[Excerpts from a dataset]
--- START ---

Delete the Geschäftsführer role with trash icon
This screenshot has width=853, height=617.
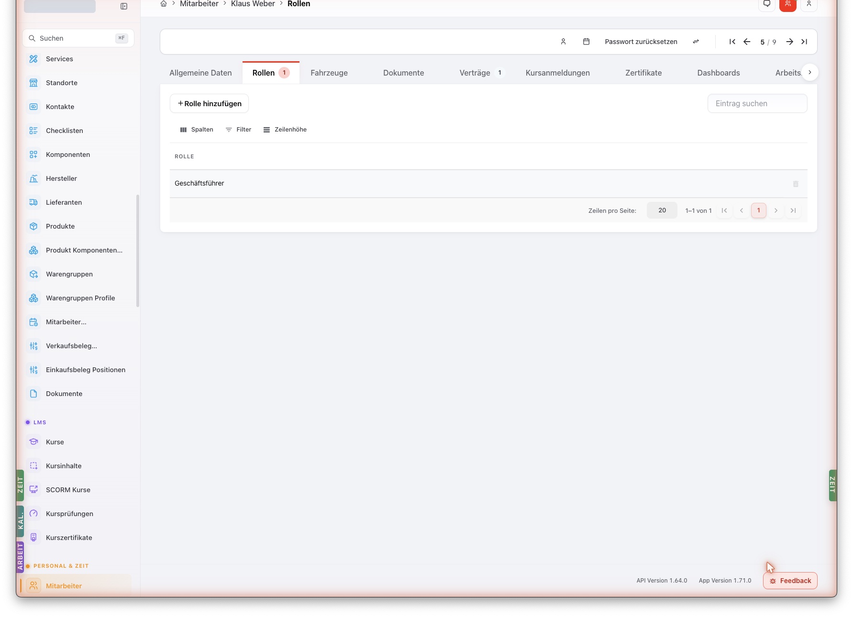click(x=796, y=184)
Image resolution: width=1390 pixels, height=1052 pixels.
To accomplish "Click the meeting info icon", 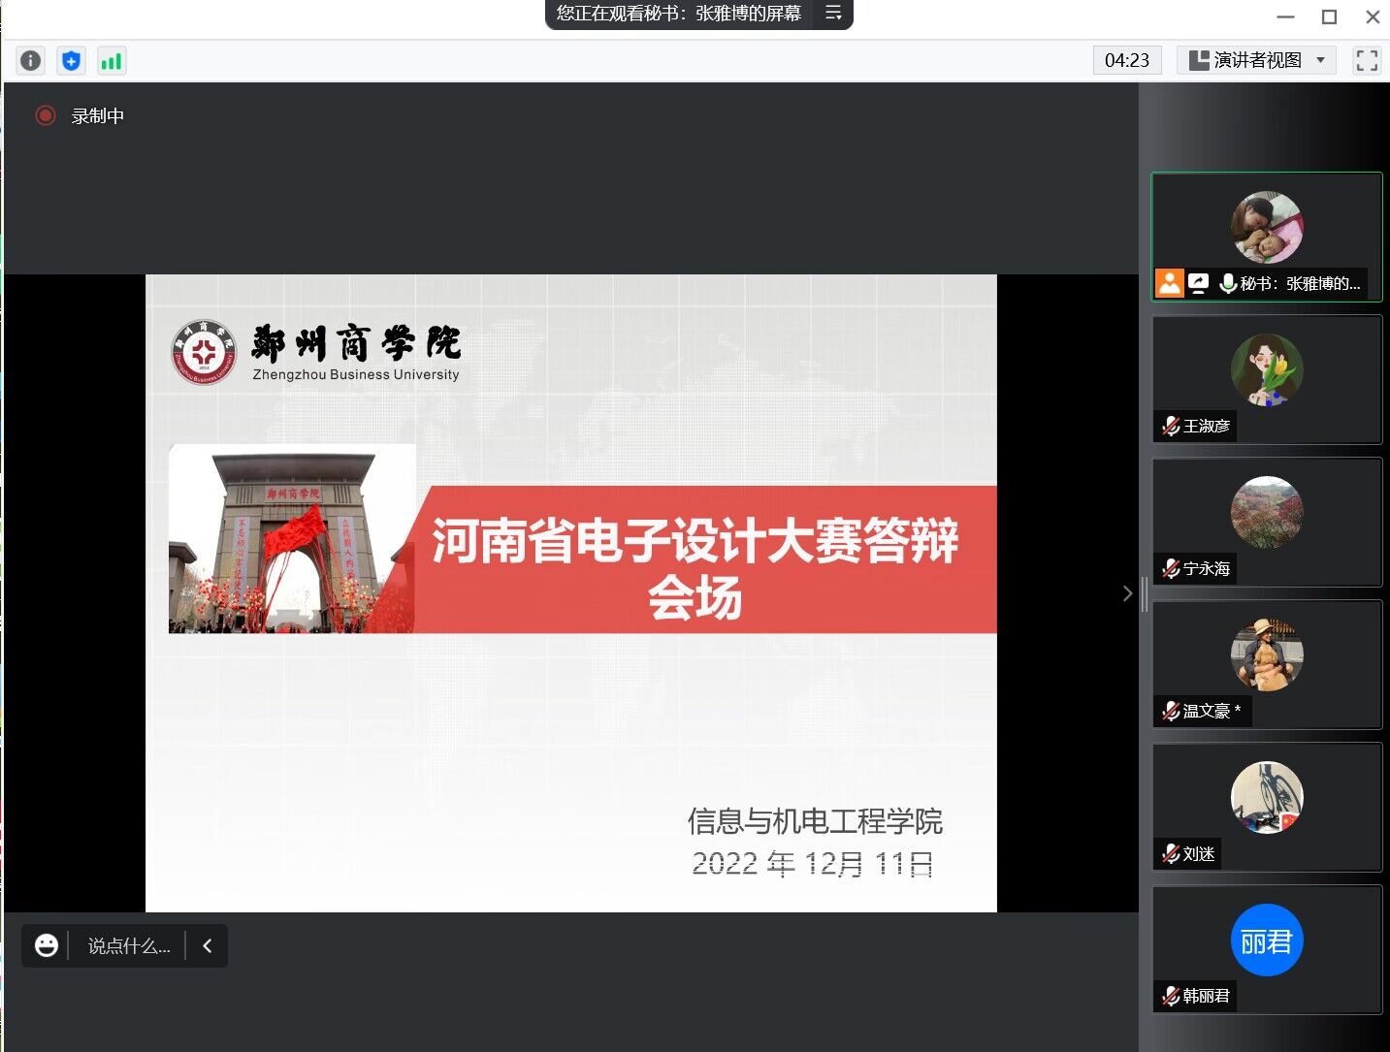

--- END ---

PROBLEM DESCRIPTION:
What is needed is an exact reprint of every entry, pictures excluded.

SOLUTION:
Delete the Geschäftsführer role with trash icon
This screenshot has width=853, height=617.
click(x=796, y=184)
Image resolution: width=1390 pixels, height=1052 pixels.
To accomplish "Click the meeting info icon", 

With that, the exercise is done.